I had dinner tonight with your grandparents and we talked about you. They are so excited and hopeful that you are on your way soon. I can't wait to make them grandparents. They are the most caring, giving and loving parents and will be such a HUGE part of your life.  We'll often go visit them and Grandma will hold you and cuddle you and sing you songs and give me a break when I need a break. Grandpa will laugh and play with you and when you are older, encourage you and teach you lessons. I can even picture you taking a nap together as he holds you on his chest in his favorite chair. And after a fun weekend visit to the grandparents, B and I will pack us all back into the car and drive back home and the whole way you will be telling us over and over how much fun you had visiting them. 

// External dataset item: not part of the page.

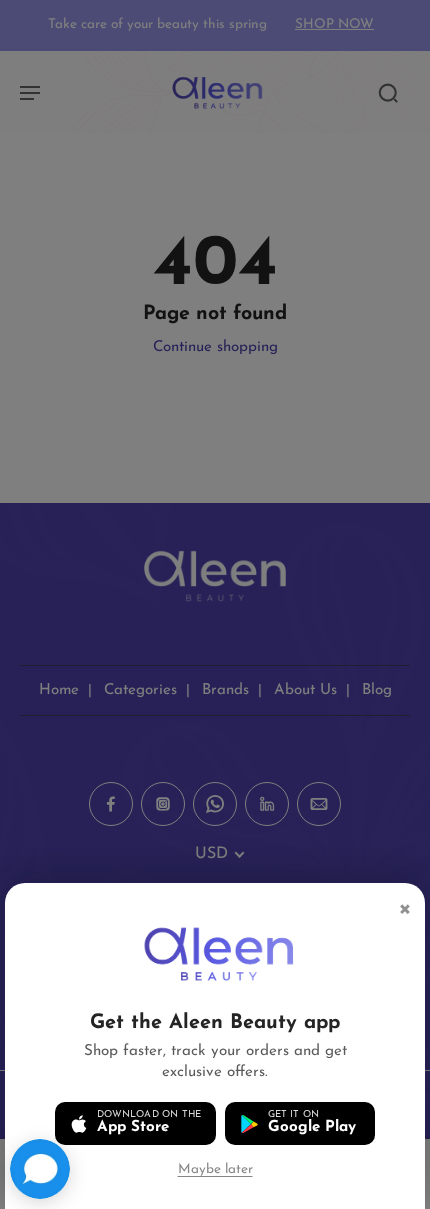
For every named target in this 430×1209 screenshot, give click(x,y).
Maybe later (215, 1169)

Our family is ready and waiting for you and here to welcome you into our open and loving arms...

Almost Perfect

Last weekend my family and I celebrated my dad's 65th birthday.  It was ALMOST a perfect night. We had drinks and appetizers at my sister's apartment. We gave him gifts. We played a dvd that I had put together of the last 35 yrs or so of his life set to some tear jerking songs. And then we went to a nice long dinner at a cozy steak place. And finished the night up at an irish pub.

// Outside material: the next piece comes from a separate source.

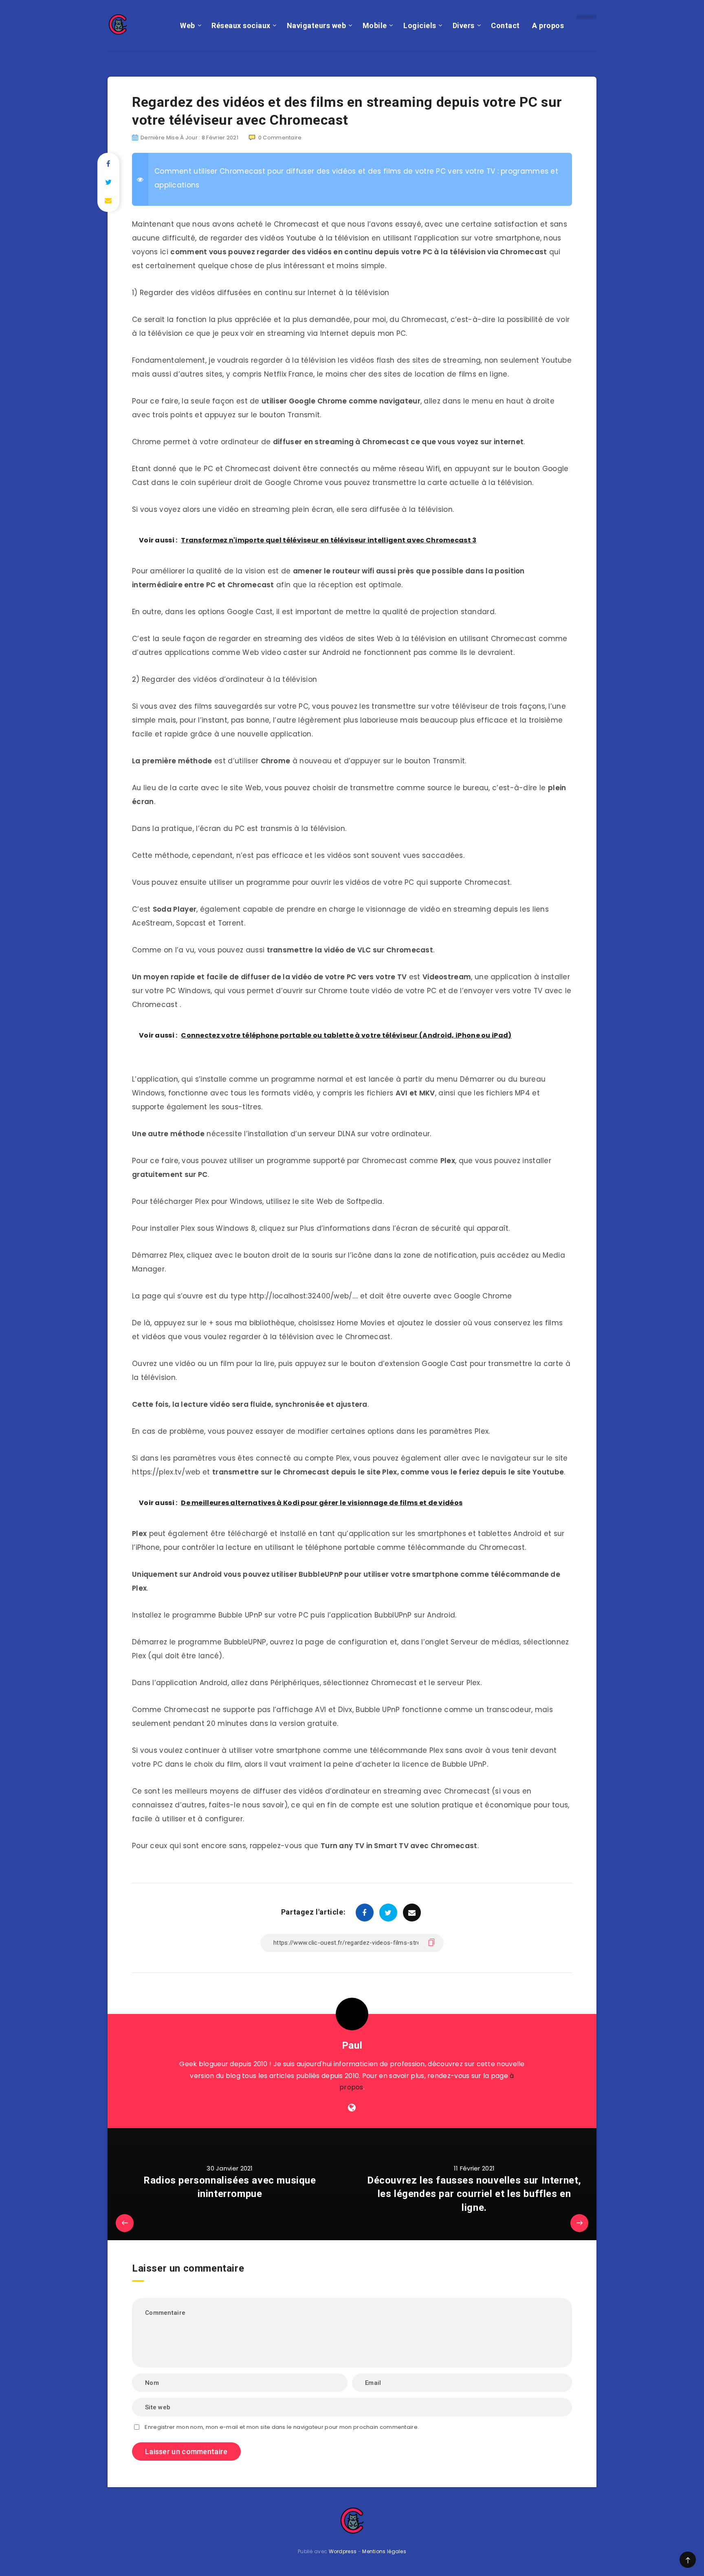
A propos (548, 25)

It was an almost perfect night...

It was almost perfect because I had thought, just about 6 weeks ago that MAYBE we MIGHT have been pregnant on our own. It was the month before my laparoscopy and I missed my period by 2 days!!! 2 WHOLE DAYS!! And those of you who have done this infertility crap for a while know that for those 2 whole days, I really really thought it might have been possible....even after 3 years of no no no no no.... I still thought it was possible.

And in a split second, I had planned it all. I had planned when I was going to tell everyone and when were due and how wonderful it was going to be to give my dad the best birthday gift I could think of.... telling him he was going to be a Grandpa. I was going to save it for that night at dinner... and tell everyone together... and we'd all cry.. and laugh.... and this nightmare would finally be over...

... as I said... ALMOST perfect night.

04 February 2010

The Other Side of the Wall

I don't have a wall in front of me right now and I kind of wish I did.

Let me explain.

After 'cycling' for almost 2 years (cycling is the affectionate term for actively trying to get pregnant, especially with the help of a reproductive endocrinologist),  I often felt like with each cycle, at the beginning with all of the hope and excitement surrounding how many follicles I had, how great my hormone levels are, how many awesome swimmer B has, I would see in my future path, a big wall. I can't see through the wall, but I hope as hard as hell that on the other side of the wall is my baby. 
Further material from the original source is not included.